## Exercise prompt
Please state how many lines in the records below contain the word "will"; the answer should be a number and nothing else.

## Extracted data entries

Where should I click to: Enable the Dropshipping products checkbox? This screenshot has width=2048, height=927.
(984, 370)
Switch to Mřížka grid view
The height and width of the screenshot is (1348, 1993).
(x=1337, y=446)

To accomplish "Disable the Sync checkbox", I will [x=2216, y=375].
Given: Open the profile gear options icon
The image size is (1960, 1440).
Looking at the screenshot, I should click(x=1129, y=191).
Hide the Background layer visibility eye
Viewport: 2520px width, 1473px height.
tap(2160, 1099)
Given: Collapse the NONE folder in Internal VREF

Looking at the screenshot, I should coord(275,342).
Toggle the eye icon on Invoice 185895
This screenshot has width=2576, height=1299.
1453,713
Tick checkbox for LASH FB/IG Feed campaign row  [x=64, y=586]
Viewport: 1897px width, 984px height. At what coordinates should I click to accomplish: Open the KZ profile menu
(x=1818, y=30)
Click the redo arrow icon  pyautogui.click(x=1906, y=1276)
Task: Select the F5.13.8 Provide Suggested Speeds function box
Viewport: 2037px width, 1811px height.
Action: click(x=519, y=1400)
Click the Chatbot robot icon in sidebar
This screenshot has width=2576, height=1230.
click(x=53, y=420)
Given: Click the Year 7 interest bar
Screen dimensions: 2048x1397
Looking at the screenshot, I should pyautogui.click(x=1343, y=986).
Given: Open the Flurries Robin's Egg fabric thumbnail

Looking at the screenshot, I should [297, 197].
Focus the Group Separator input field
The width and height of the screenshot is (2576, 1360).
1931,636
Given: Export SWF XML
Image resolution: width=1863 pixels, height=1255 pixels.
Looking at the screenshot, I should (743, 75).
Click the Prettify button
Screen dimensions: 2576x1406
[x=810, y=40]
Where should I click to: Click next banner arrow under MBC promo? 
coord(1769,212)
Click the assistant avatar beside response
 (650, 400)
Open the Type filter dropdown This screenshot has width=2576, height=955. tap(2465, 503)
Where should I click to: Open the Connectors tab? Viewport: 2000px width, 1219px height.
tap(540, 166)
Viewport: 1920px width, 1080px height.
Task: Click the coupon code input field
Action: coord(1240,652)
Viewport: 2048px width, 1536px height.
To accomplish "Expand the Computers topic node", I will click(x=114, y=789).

## Result
2